1 What is cryptography?
Cryptography is a collection of techniques for:
- concealing data transmitted over insecure channels
- validating message integrity and authenticity
2 Some cryptographic terms
plaintext – a message or other data in readable form
ciphertext – a message concealed for transmission or storage
encryption – transforming plaintext into ciphertext
decryption – transforming ciphertext back into plaintext
key – an input to an encryption or decryption algorithm that determines the specific transformation applied
hash – the output of an algorithm that produces a fixed N-bit output from any input of any size
entropy – the number of possible states of a system, or the number of bits in the shortest possible description of a quantity of data. This may be less than the size of the data if it is highly redundant.
3 Basic cryptographic algorithms
3.1 symmetric ciphers
A symmetric cipher uses the same key for encryption and decryption. In semi-mathematical terms,
encryption: ciphertext = E(plaintext, key)
decryption: plaintext = D(ciphertext, key)
Two parties that want to communicate via encryption must agree on a particular key to use, and sharing and protecting that key is often the most difficult part of protecting encryption security.
The number of possible keys should be large enough that a third party can’t feasibly try all of the keys (“brute-forcing”) to see if one of them decrypts a message.
3.2 block ciphers
A block cipher works on fixed-size units of plaintext to produce (usually) identically-sized units of ciphertext, or vice-versa.
Example block ciphers:
- DES (the former Data Encryption Standard) with a 64-bit block and 56-bit keys, now obsolete because both the block size and key size are too small and allow for easy brute-forcing)

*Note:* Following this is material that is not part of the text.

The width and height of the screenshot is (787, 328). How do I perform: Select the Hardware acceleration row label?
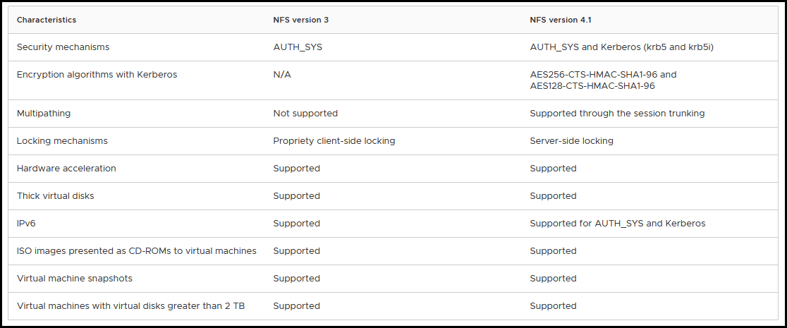coord(66,169)
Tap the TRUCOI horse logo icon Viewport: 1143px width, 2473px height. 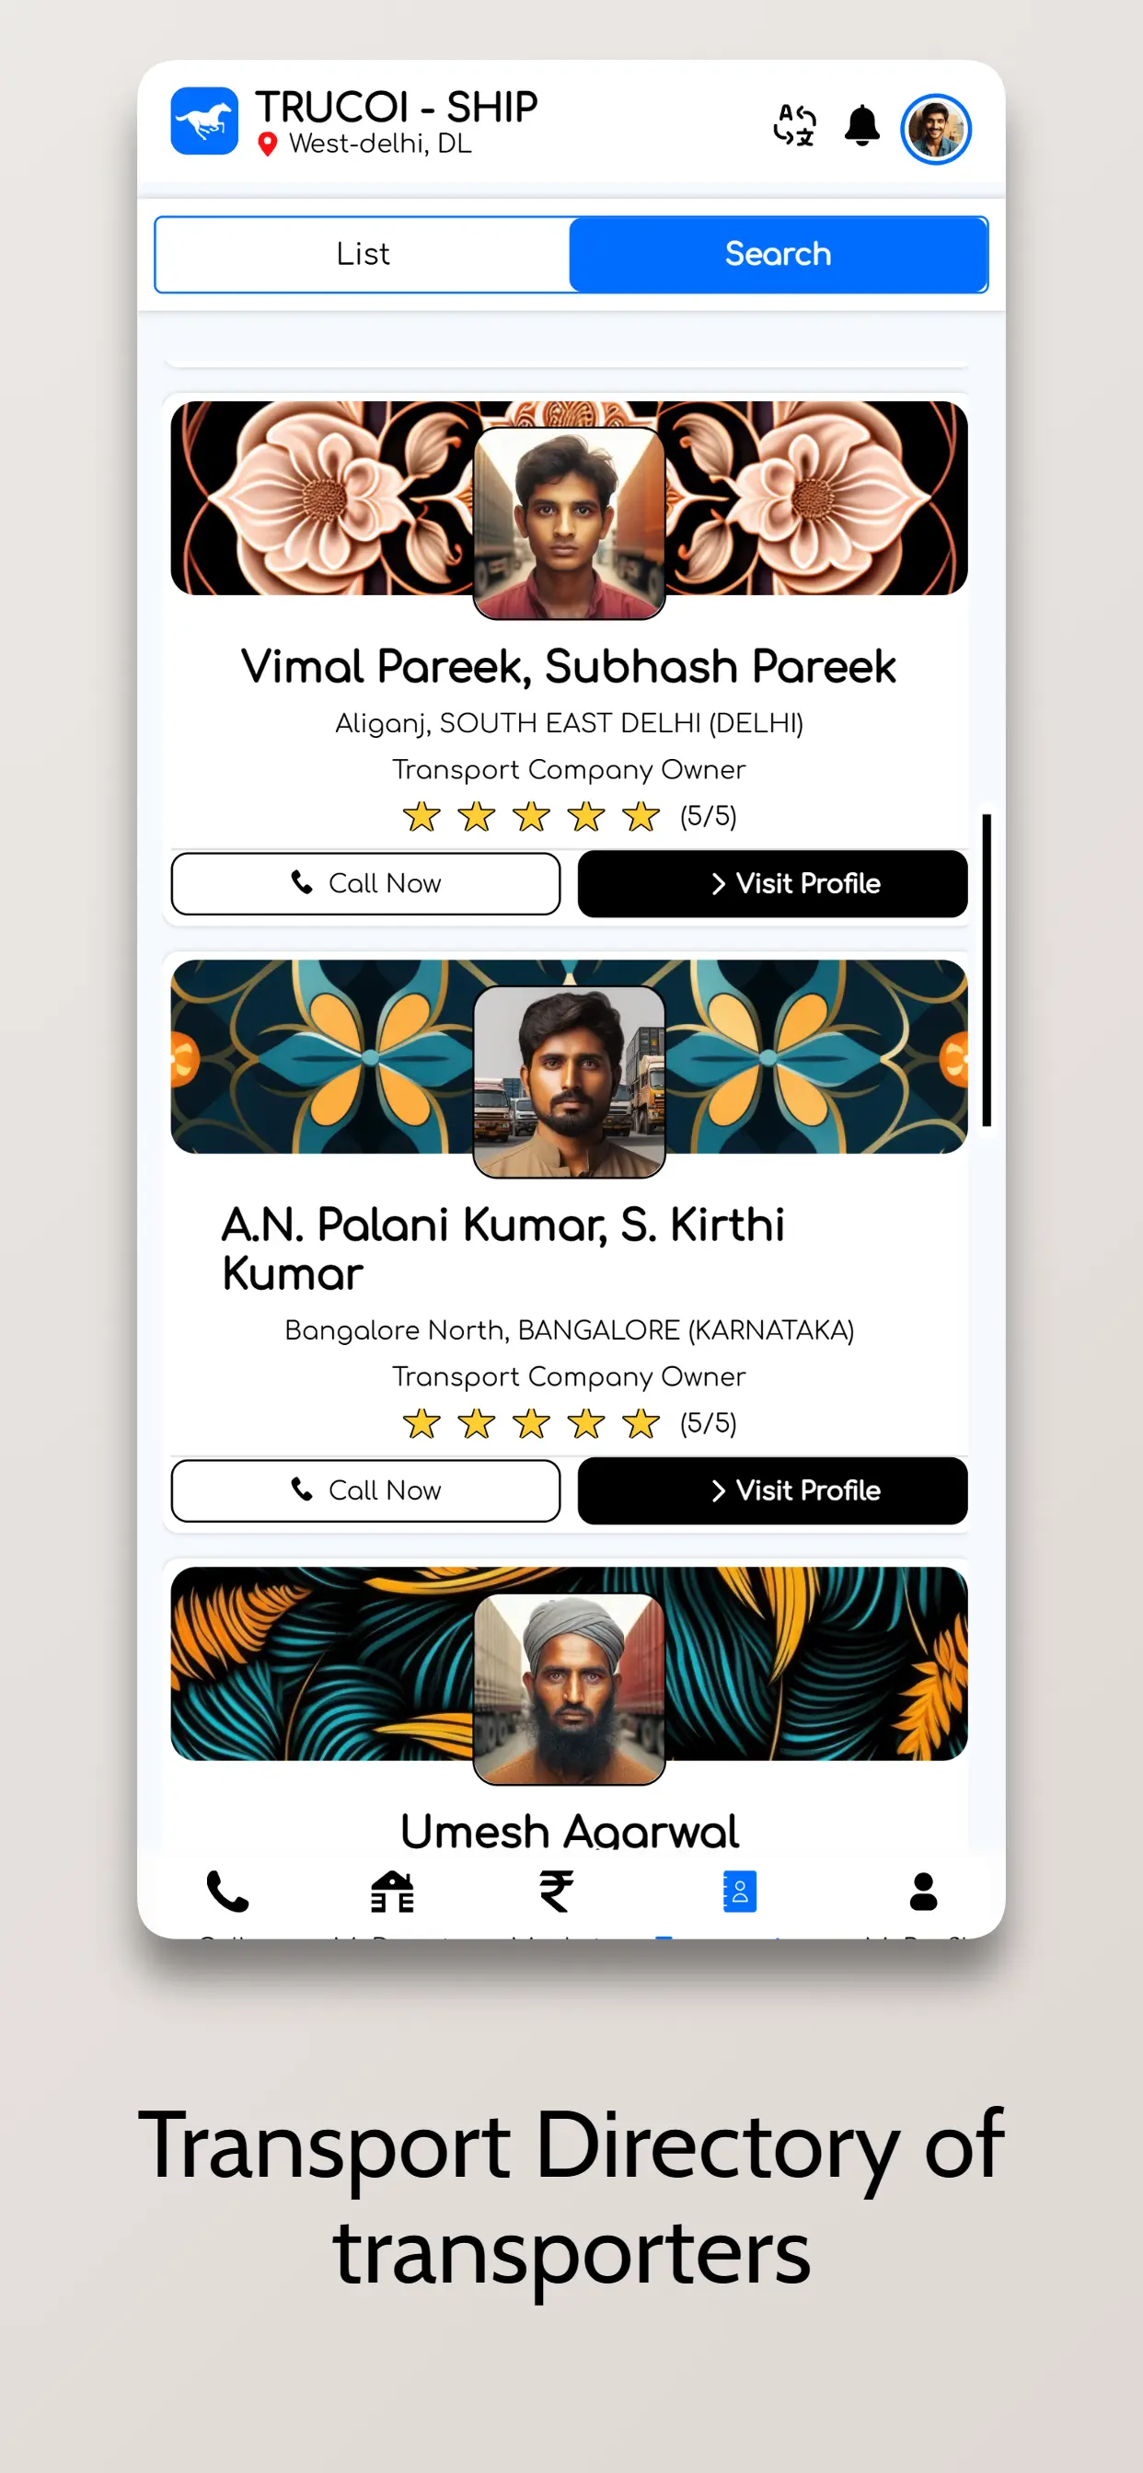205,121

- AES (Advanced Encryption Standard, formerly known as Rijndael) with 128-bit blocks and keys of 128, 192, or 256 bits
3.3 stream ciphers
A stream cipher produces a stream of random bits based on a key that can be combined (usually using XOR) with data for encryption or decryption.
Example stream ciphers:
- RC4 (now considered too weak to use)
3.4 public-key (or asymmetric) ciphers
A public-key cipher has two complementary keys K1 and K2 such that one can reverse what the other one does, or in symbolic terms:
ciphertext = E(plaintext, K1) or E(plaintext, K2)
plaintext = D(ciphertext, K2) or D(plaintext, K1)
Unlike a symmetric cipher, where the key must be kept secret between parties at all times, a public-key algorithm allows one (but only one!) of the keys to be revealed in public, making it possible to send encrypted messages without having previously arranged to share a key.
Example public-key algorithms:
- RSA (from the initials of its creators Rivest, Shamir, Adelman) based on modular arithmetic using large prime numbers and the difficulty of factoring large numbers. At this time 2048-bit primes are considered necessary to create secure RSA keys (factorization of keys based on 512-bit primes has already been demonstrated and 1024-bit keys appear feasible)
- Elliptic Curve algorithms based on integers and modular arithmetic satisfying an equation of the form y^2 = x^3 + a*x + b. Elliptic curve keys can be much shorter (256-bit EC keys are considered roughly equivalent to 3072-bit RSA keys).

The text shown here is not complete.